Hoje o céu amanheceu errado
Hoje o céu amanheceu errado.
Não sei explicar.
O azul parecia mais raso.
Ou talvez mais grosso.
Como uma tinta velha, empelotada nas bordas do horizonte.
Há três dias que o vento sopra de um lugar que não existe no mapa.
Traz cheiro de coisa morta misturado com alecrim queimando.
É um cheiro que não deveria existir.
Meus ossos doem como se pressentissem um acontecimento.
Não sei qual.
Mas algo se move.
Algo respira no fundo do que não vejo.
Pássaros não passaram hoje.
Nenhum.
Nem sombra.
Nem canto.
Tentei sair.
As portas estavam ali, totalmente abertas.
Mas meu corpo não atravessa mais vãos.
Me tornei coisa densa demais pra atravessar espaços.
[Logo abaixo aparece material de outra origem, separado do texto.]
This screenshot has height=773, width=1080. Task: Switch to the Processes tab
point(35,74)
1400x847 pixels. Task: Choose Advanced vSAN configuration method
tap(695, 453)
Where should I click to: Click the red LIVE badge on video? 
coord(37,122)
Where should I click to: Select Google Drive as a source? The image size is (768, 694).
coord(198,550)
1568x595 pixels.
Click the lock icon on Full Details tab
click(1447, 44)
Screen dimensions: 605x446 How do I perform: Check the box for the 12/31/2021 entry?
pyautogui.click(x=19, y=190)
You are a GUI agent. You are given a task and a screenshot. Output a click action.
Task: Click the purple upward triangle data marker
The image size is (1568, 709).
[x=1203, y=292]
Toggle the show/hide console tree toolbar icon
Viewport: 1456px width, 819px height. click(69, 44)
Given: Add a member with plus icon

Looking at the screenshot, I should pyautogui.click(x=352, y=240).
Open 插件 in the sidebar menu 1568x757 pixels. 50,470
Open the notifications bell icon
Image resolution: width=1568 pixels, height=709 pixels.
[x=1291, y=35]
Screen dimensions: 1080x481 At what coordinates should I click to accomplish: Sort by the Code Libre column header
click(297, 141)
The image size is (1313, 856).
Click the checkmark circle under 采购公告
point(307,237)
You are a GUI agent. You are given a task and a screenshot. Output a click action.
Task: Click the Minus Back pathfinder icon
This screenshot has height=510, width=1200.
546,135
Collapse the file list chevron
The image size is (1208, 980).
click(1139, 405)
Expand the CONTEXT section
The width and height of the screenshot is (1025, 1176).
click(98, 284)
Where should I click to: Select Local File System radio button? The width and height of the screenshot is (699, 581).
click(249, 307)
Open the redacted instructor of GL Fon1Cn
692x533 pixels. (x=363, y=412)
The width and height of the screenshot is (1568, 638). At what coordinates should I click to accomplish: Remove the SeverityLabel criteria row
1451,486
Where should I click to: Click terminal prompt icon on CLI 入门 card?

Minhas mãos amanheceram riscadas.
Linhas que não lembro de desenhar.
Umas tortas, outras em espiral.
Algumas pareciam formigas.
Ou marcas que só a terra entende.
Sonhei com uma mulher sem rosto.
Ela me entregou um objeto que não reconheci,
e então disse:
“Isso é sua última palavra.”
E sumiu.
Não sei se é metáfora.
Não sei se é praga.
Não sei se é só mais uma febre.
O teto pinga um líquido que não é água.
Não é bem nada.
Não tem cheiro, não tem gosto, não tem cor.
Mas corrói.
Corrói tudo o que toca.
Me sentei no chão.
Rabisquei na parede:
“Se alguém encontrar esse corpo, finja que não viu.”
Há coisas aqui.
Não sei se são fantasmas, se são pensamentos, se sou eu mesmo em outros estados.
Às vezes escuto uma voz grossa, vindo de dentro da parede.
Outras, um murmúrio que só diz uma palavra: fica.
Não sei se é um conselho.
Não sei se é uma ameaça.
Meu corpo pede fuga.
Minha alma pede sumiço.
E há um terceiro dentro de mim que não pede nada.
Só observa.
Totalmente calado.
Totalmente imóvel.
Feito uma pedra esquecida no fundo do rio.
Escrevo isso não pra ser lido.
Nem pra ser entendido.
Escrevo porque se eu não escrevo, eu vazo.
Escorro.
Desapareço nas frestas do meu próprio corpo.
Amanhã talvez eu acorde sendo outro.
Ou nem acorde.
Ou acorde sendo coisa nenhuma.
De qualquer forma, deixo aqui esse resto.
Esse pedaço.
Esse ruído.
Esse rastro que talvez nem seja meu.